Why is "while" ticking me off???

Alex Martelli aleaxit at yahoo.com
Tue Oct 10 04:47:49 EDT 2000


"Aahz Maruch" <aahz at panix.com> wrote in message
news:8rtlqf$72m$1 at panix3.panix.com...
    [snip]
> >was intending there. If = were an operator in Python with the same
> >meaning it has in C, then you could have written that as:
> >
> >if a = dict[k1]:
> > a.something()
>
> OIC.  Well, in Python, I'd write this as
>
> if dict[k1]:
>   dict[k1].something()
>
> assuming I were certain that k1 existed in dict, which you'd have to do
> in C (null pointer bugs are so much fun).
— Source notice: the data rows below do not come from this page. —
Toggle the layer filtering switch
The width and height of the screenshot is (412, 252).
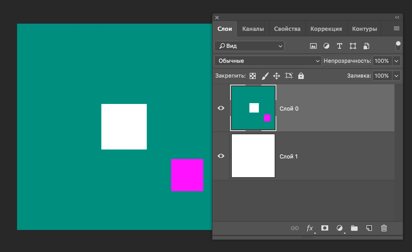click(398, 46)
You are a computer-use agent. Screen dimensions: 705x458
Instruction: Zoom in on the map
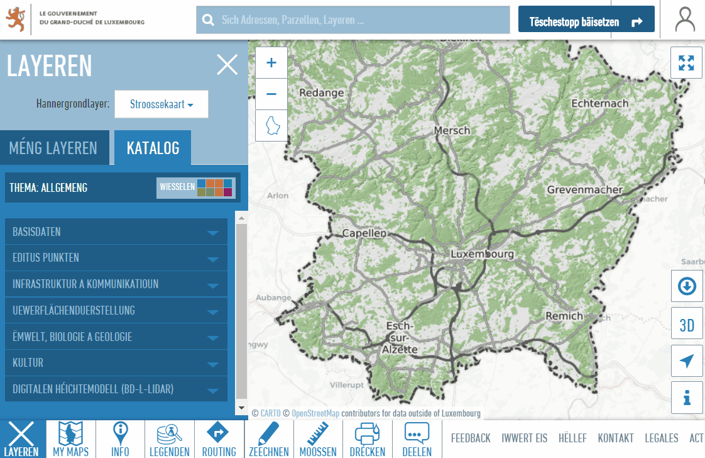click(x=271, y=63)
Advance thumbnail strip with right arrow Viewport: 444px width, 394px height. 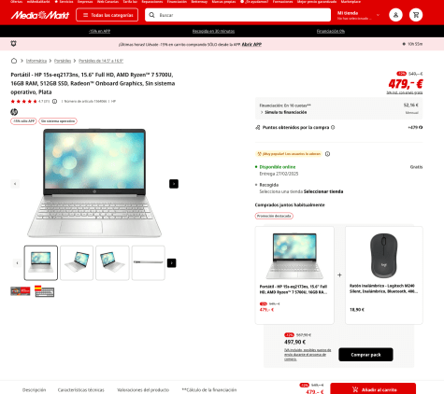click(172, 263)
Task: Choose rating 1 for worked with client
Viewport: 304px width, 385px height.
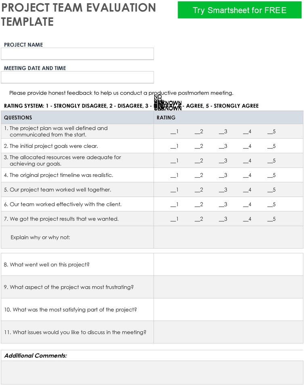Action: point(174,204)
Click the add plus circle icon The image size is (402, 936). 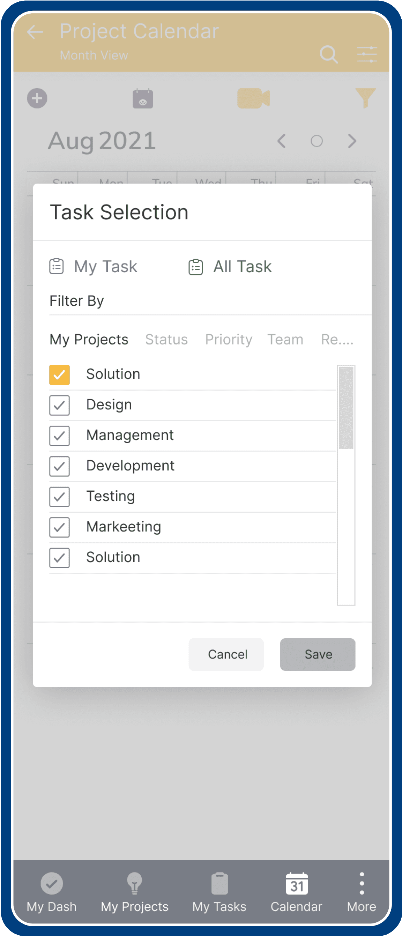tap(37, 98)
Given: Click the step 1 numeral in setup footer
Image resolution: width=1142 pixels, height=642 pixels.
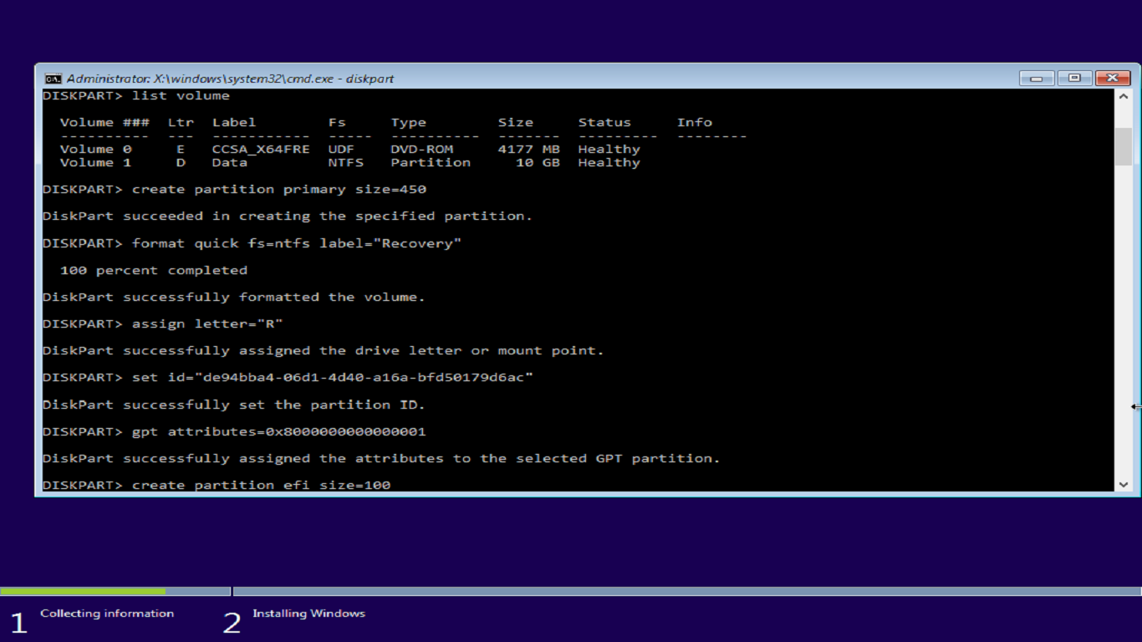Looking at the screenshot, I should (x=18, y=623).
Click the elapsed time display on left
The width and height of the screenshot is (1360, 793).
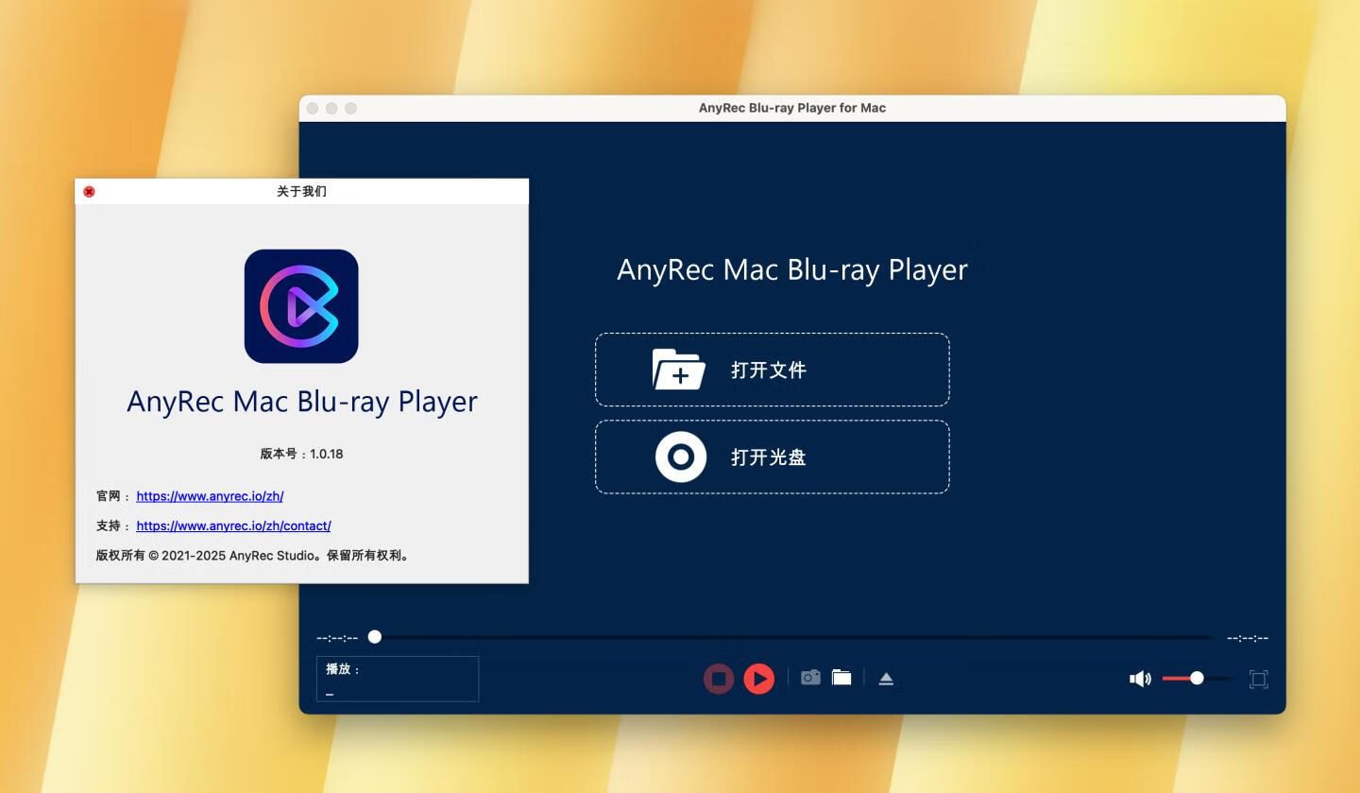click(337, 638)
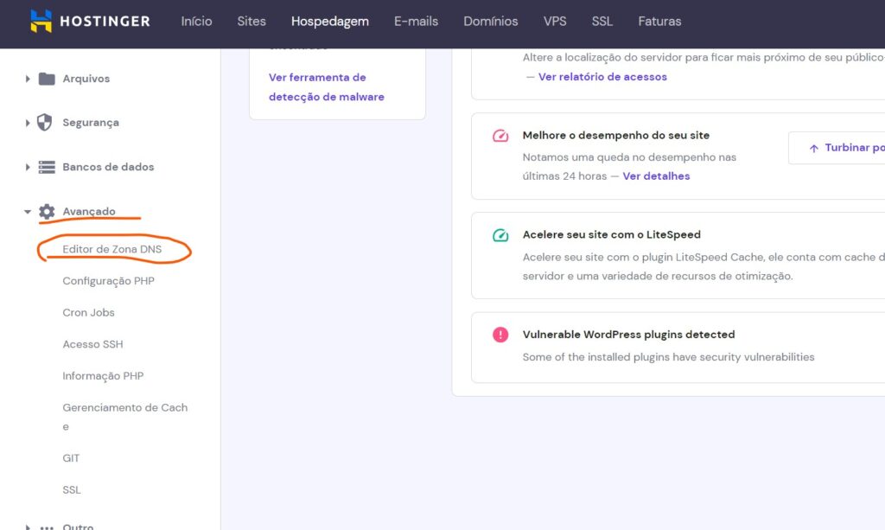Open the Faturas menu item
Viewport: 885px width, 530px height.
[x=659, y=21]
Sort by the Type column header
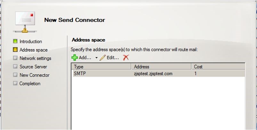The height and width of the screenshot is (130, 257). click(x=101, y=67)
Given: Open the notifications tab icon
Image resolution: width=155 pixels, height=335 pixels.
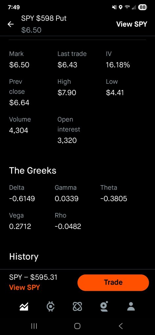Looking at the screenshot, I should tap(104, 307).
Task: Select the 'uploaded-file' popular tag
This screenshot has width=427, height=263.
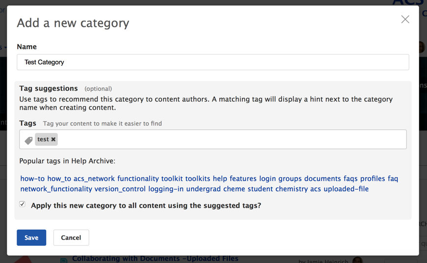Action: coord(346,189)
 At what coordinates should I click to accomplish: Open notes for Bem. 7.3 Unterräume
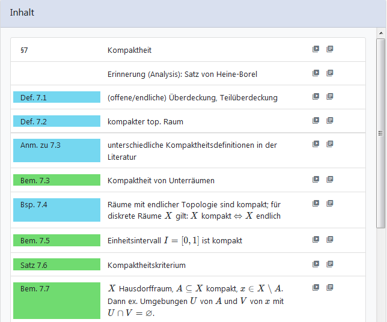(x=330, y=180)
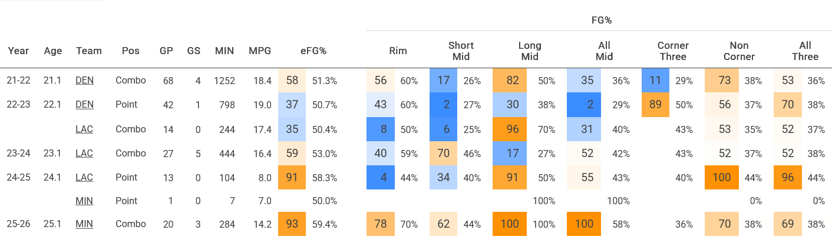Click the Non Corner column header
832x243 pixels.
click(x=739, y=51)
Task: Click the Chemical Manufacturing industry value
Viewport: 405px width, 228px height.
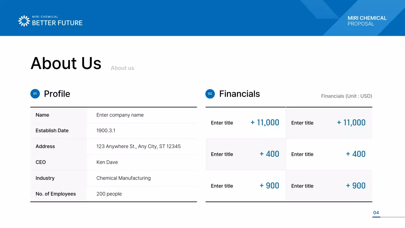Action: coord(123,178)
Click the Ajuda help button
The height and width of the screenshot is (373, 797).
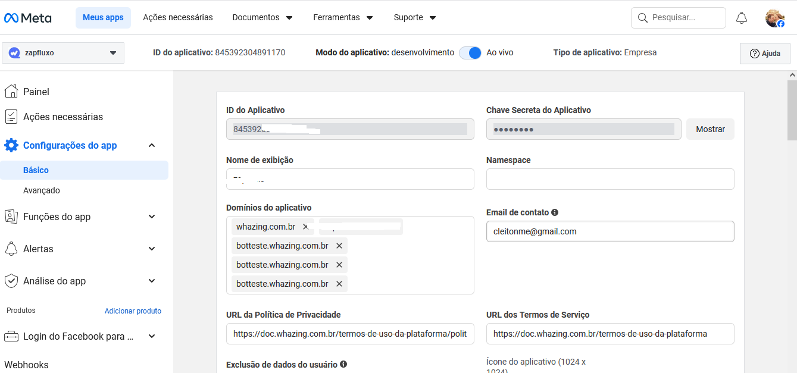(x=765, y=53)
Here, it may be OK to evaluate the expression twice, as it's simple
enough.  More generally, however, the idiom:

    if somecomplicatedthing(a,b,c):
        somecomplicatedthing(a,b,c).something()

is untenable -- you can't even be sure that somecomplicatedthing will
return the same result both times, let alone do so efficiently.

I think a more Pythonic approach is (surprise, surprise!-) an auxiliary
object (and I nominate this as the First Python-Only Design Pattern, as
I have not met it elsewhere...:-)...

# in holdit.py...:
class HoldIt:
    def __init__(self):
        self.values = []
    def set(self, value):
        self.values.append(value)
        return value
    def get(self):
        return self.values.pop()

holdIt = HoldIt()


# in your using module
from holdit import holdIt

if holdit.set(somecomplicatedthing(a,b,c)):
    holdit.get().something()


I think this solution is quite acceptable in some cases, e.g. if you
have to translate to Python a lot of code making large use of the
idiom of assignment-within-expression that other languages afford.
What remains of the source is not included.